Le projet d'aménagement de la boucle routière de la Lékié, dans la région du Centre, fait face à un nouveau défi financier. Les services techniques du ministère des Travaux publics (MINTTP) estiment qu'il faut désormais 11 milliards FCFA supplémentaires pour mener à bien les travaux. Cette rallonge porterait l'enveloppe globale à 42 milliards FCFA, alors qu'elle était initialement budgétisée à 31 milliards FCFA.
Selon le MINTTP, ces coûts additionnels sont dus à la prise en compte de « prix nouveaux » et à des variations dans les quantités par rapport au marché de base. C'est le second ajustement budgétaire en moins d'un an. Il y a six mois, le ministère avait déjà sollicité 9,8 milliards FCFA supplémentaires. À ce moment-là, le coût était estimé à 31 milliards FCFA pour l'entreprise en charge des travaux et 1,3 milliard FCFA pour la mission de contrôle.
Initialement prévu pour décembre 2024, puis reporté au 27 décembre 2025, le chantier de la boucle de la Lékié accuse un retard important. Trois ans après le démarrage, le projet affiche un dépassement budgétaire de 38 % et un taux d'exécution encore partiel. Fin février 2026, le niveau de réalisation était de 59 % et devrait atteindre 63 % à la fin du mois de mars, selon les prévisions du ministère.

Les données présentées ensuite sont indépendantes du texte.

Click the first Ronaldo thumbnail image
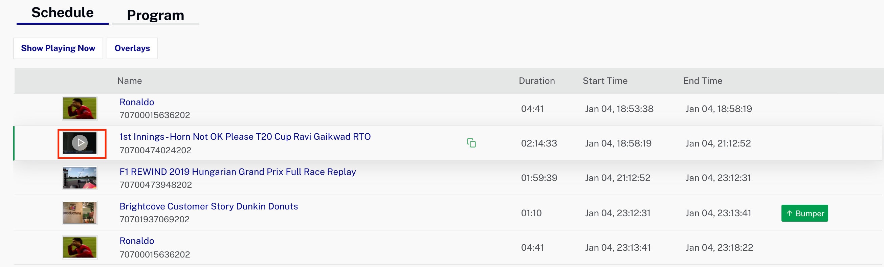This screenshot has height=267, width=884. [80, 108]
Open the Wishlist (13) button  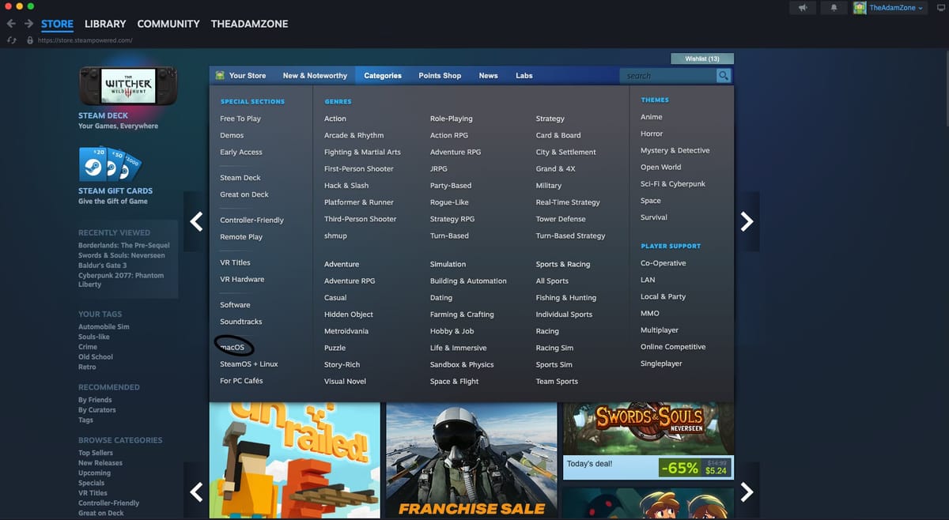click(x=701, y=58)
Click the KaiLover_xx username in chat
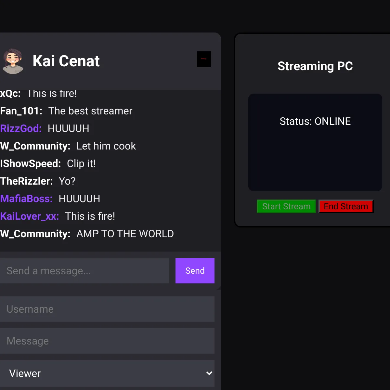The width and height of the screenshot is (390, 390). tap(30, 216)
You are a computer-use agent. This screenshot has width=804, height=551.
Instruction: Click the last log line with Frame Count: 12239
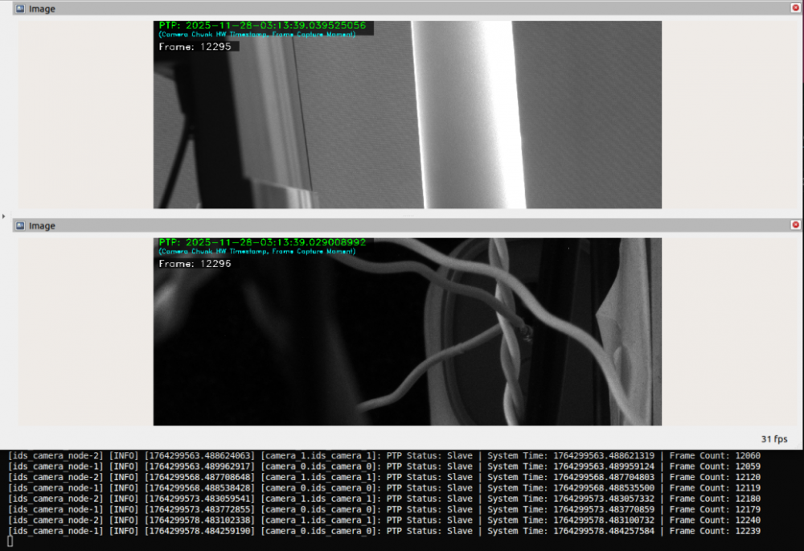tap(384, 531)
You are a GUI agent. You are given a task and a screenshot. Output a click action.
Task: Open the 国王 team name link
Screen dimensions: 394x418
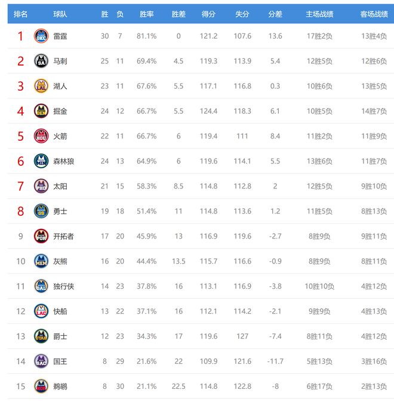coord(60,361)
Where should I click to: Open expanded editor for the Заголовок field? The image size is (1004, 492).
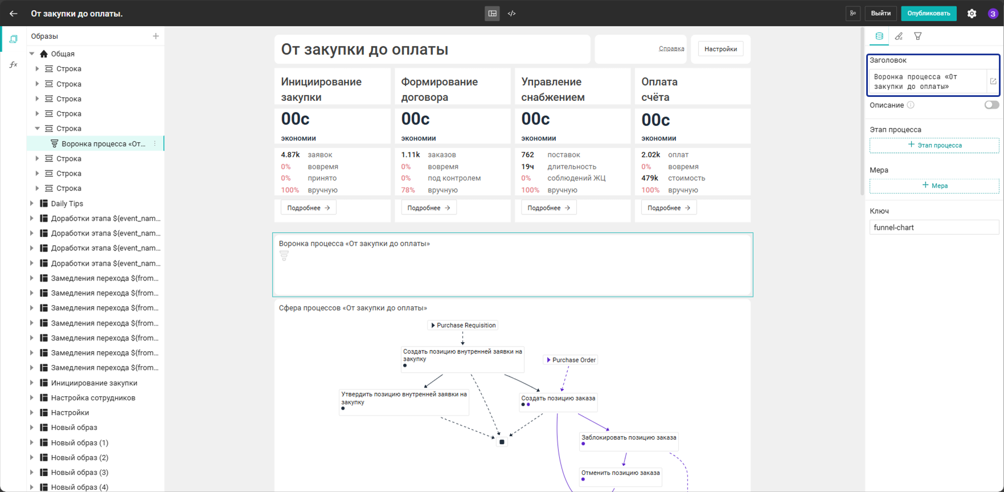click(x=993, y=82)
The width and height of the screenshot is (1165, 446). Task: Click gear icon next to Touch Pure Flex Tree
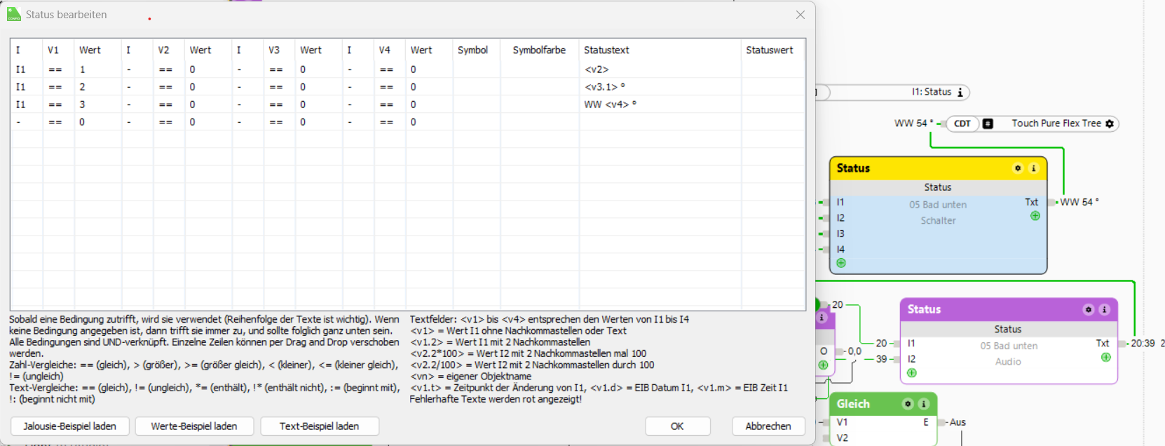pyautogui.click(x=1110, y=123)
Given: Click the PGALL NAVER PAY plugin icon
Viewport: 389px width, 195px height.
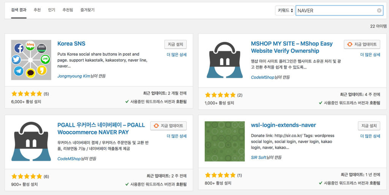Looking at the screenshot, I should pyautogui.click(x=31, y=141).
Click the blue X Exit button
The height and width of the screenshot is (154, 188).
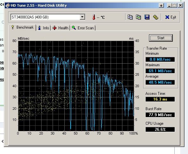(171, 17)

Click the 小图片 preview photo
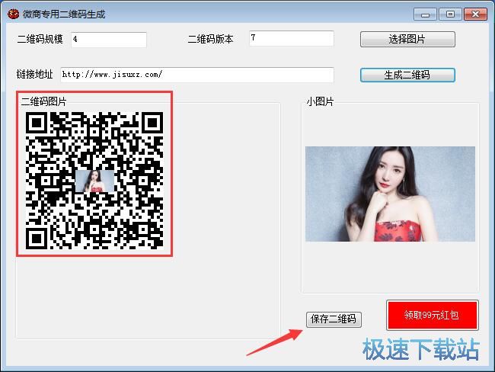click(x=390, y=194)
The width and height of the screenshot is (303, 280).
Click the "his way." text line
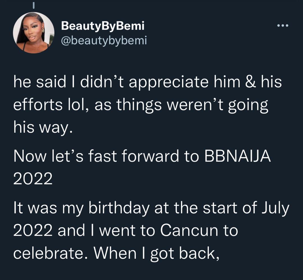(x=43, y=129)
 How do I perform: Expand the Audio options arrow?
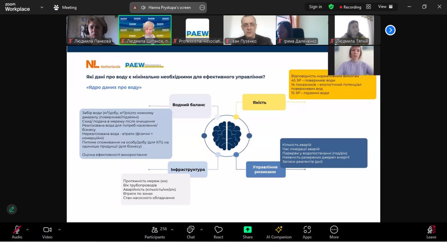click(x=28, y=230)
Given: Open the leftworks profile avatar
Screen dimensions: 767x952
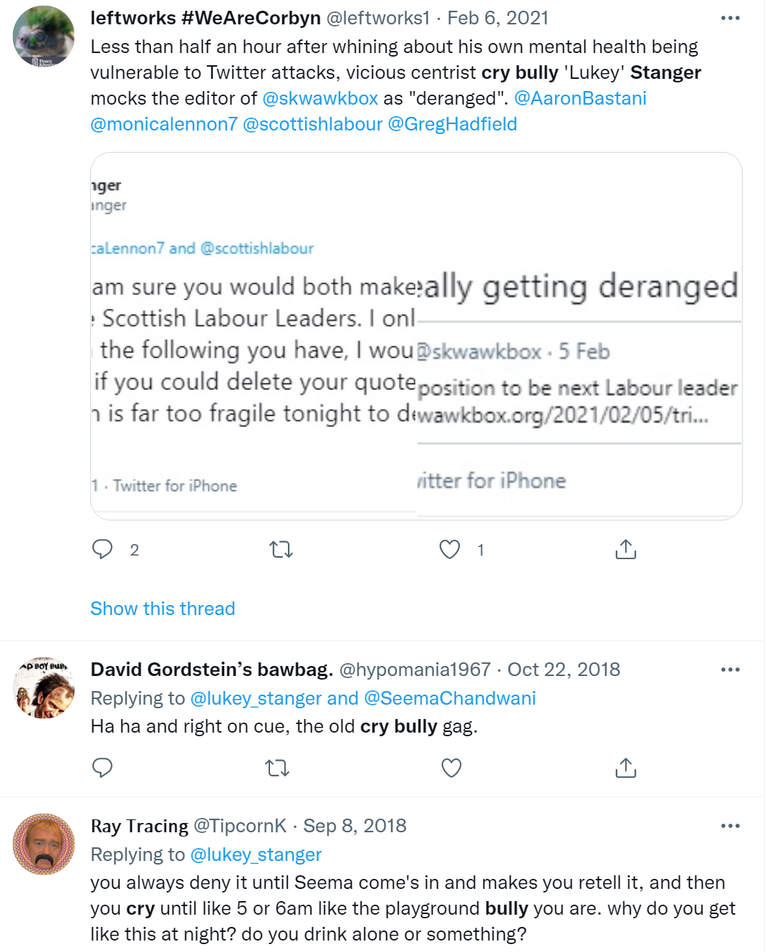Looking at the screenshot, I should (x=44, y=37).
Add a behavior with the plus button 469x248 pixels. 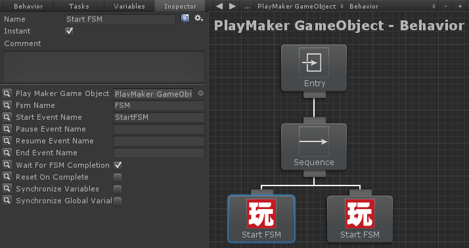point(460,6)
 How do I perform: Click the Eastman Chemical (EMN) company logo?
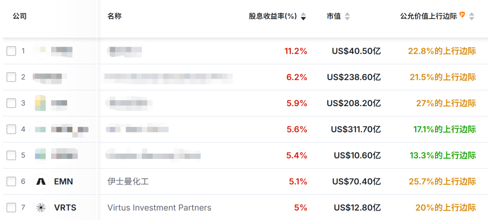pyautogui.click(x=41, y=182)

Les travaux restants concernent principalement les terrassements, la pose des couches de base et de roulement, ainsi que l'aménagement des dalots, caniveaux et fossés. La réception provisoire du chantier est maintenant prévue pour novembre 2026.
La boucle de la Lékié, située à la sortie nord-ouest de Yaoundé, comprend trois tronçons : Nkolbisson – échangeur Zamengoué (9,05 km) ; Zamengoué – Ekékam – Evodoula (43,950 km) ; Ekékam – Monatélé (28,5 km). Ce projet vise à améliorer la fluidité du trafic et la desserte des localités périphériques de la capitale. Toutefois, ces retards et surcoûts soulèvent des questions quant à la maîtrise budgétaire et à la planification des grands projets d'infrastructures au Cameroun.